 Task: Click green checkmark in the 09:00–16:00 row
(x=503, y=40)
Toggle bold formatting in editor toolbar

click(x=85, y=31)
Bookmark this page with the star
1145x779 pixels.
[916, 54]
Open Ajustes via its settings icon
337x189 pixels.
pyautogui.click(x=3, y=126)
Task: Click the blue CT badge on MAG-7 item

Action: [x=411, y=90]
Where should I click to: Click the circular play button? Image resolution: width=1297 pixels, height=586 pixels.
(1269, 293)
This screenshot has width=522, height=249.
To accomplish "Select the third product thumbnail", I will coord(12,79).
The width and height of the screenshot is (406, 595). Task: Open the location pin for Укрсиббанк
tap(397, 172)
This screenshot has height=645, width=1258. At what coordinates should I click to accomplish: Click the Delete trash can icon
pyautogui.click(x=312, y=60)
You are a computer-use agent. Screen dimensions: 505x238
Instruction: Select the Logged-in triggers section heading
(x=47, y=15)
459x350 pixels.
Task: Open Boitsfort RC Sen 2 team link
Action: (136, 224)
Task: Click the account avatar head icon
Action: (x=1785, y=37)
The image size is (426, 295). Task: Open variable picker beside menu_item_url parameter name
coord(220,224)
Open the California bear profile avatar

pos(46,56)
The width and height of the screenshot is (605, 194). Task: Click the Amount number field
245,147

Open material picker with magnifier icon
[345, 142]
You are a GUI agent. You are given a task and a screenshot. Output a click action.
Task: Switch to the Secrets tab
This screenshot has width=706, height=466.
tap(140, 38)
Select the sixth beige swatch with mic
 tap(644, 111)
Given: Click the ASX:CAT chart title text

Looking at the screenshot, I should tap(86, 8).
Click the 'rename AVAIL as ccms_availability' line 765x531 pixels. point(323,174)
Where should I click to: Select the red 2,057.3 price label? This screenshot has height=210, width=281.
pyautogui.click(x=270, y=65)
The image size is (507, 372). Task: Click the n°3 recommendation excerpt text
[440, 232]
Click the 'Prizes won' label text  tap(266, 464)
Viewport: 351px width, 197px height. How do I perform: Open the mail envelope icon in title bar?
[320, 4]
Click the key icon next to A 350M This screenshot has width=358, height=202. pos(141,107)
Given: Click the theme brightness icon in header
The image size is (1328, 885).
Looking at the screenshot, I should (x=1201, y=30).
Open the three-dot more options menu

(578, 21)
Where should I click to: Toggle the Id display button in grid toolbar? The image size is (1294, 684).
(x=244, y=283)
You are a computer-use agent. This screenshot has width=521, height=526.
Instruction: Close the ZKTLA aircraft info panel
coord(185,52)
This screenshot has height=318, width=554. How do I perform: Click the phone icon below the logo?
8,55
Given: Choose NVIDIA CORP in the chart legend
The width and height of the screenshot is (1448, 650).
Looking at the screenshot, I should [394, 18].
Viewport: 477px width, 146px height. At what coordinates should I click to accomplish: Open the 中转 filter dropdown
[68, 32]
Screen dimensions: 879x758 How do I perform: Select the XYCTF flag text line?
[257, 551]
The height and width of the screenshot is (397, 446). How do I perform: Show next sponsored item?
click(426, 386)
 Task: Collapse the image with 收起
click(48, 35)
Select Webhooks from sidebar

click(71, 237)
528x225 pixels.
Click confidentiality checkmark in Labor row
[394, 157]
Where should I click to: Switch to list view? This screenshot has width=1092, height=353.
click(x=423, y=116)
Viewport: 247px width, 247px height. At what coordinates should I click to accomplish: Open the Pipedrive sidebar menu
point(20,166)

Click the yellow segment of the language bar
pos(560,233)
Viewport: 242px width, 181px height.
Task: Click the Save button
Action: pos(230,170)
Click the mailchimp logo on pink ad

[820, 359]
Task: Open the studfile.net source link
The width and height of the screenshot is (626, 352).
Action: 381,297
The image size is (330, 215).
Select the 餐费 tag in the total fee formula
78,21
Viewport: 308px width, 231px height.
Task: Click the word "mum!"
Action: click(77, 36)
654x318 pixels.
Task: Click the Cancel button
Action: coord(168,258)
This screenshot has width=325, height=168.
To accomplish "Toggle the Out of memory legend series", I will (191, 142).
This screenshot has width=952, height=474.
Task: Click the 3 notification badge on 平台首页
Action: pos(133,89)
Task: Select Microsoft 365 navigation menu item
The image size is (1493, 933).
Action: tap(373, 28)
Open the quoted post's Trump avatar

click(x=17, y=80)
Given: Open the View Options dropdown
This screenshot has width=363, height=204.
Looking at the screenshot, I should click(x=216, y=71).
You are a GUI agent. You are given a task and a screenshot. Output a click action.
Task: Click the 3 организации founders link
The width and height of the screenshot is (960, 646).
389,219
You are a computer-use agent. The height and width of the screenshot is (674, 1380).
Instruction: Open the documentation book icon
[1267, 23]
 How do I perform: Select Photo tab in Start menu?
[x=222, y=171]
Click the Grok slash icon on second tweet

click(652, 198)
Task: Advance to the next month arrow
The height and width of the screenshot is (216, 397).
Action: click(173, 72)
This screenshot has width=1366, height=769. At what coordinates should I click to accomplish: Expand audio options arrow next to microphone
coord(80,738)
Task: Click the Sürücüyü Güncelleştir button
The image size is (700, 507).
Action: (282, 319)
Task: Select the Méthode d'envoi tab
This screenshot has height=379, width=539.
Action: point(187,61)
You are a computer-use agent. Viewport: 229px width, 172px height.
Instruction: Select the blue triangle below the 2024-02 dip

--------------------

What the task asks >> An exact copy of the line containing "Given: Open the View Options dropdown" and all lines after it, through the last line of the entries, is the required answer.

Response to this exercise >>
Given: Open the View Options dropdown
This screenshot has width=363, height=204.
Looking at the screenshot, I should click(x=216, y=71).
You are a GUI agent. You are given a task and a screenshot. Output a click action.
Task: Click the 3 организации founders link
The width and height of the screenshot is (960, 646).
389,219
You are a computer-use agent. The height and width of the screenshot is (674, 1380).
Instruction: Open the documentation book icon
[1267, 23]
 How do I perform: Select Photo tab in Start menu?
[x=222, y=171]
Click the Grok slash icon on second tweet

click(652, 198)
Task: Advance to the next month arrow
The height and width of the screenshot is (216, 397).
Action: click(173, 72)
This screenshot has width=1366, height=769. At what coordinates should I click to accomplish: Expand audio options arrow next to microphone
coord(80,738)
Task: Click the Sürücüyü Güncelleştir button
The image size is (700, 507).
Action: (282, 319)
Task: Select the Méthode d'envoi tab
This screenshot has height=379, width=539.
Action: point(187,61)
You are a computer-use agent. Viewport: 229px width, 172px height.
Instruction: Select the blue triangle below the 2024-02 dip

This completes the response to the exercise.